One of the biggest problems is: There is currently no separate updater daemon running on the device. Due to complications waiting for wifi internet access to come up and some last minute hackery, its the main device control software itself that checks and updates the device. This means that if somehow a poorly tested version makes it into production, and the control software can't start, all devices that exist are essentially bricked, as it can no longer update itself. This would be an absolute nightmare in production. Same deal for a single device if it loses power at an unlucky time.

The other major problem is: There is no support for incremental updates. If a device, say, isn't turned on for a while, then the next time its updated it skips a bunch of release versions, it has to be able to do a direct version-skipping update. The consequence of this is update deployment is a nightmare of making sure that any given update can be applied on top of any given past version. Furthermore, since git hashes are used to identify versions rather than version numbers, lexicographical comparison of versions to facilitate incremental updates is currently not possible.

A new requirement that I do not currently support is that there will exist some per-device configuration options (key/value pairs) that must be configured on the administrative server side. I wouldn't mind somehow serving these per-device options back to the device in the same HTTP request as the software update (perhaps I could encapsulate it in HTTP headers/cookies) although I'm not too concerned about this, as I can always make it a separate HTTP request.

There is a slight complication due to the fact that two (and more in the future) versions of the hardware exist. The current version of the hardware is actually stored as an environment variable on its initial SD image (they can't self-identify) and all software is designed to be compatible with all versions of the devices. Firmware updates are chosen based on this environment variable and the update package contains firmware for all versions of the hardware. I can live with this although it is a bit clunky.

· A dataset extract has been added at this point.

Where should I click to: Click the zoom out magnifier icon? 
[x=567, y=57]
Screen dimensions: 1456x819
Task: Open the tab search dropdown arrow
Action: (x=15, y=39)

There currently exists no way to manually upload an update to the device (long story short these devices have two wifi adapters in them, one to connect to the internet, and one in AP mode that the user uses to configure the device; in the future I intend to add an "update software" function to the device's local web interface). This is not a huge deal, but does have some impact on the update installation method.

A bunch of other frustrations and general unsafeness.

So... that was long. But my question boils down to this:

How do I do this properly and safely? Are there small adjustments I can make to my existing process? Is there a time-tested strategy / existing system I can leverage so that I don't have to roll my own crappy update system? Or if I do have to roll my own, what are the things that must be true in order for a deployment/update process to be safe and successful? I have to also be able to include development devices in the mix.

I hope the question is clear. I realize it's a bit fuzzy, but I am 100% sure that this is a problem that has been tackled before and successfully solved, I just do not know what the current accepted strategies are.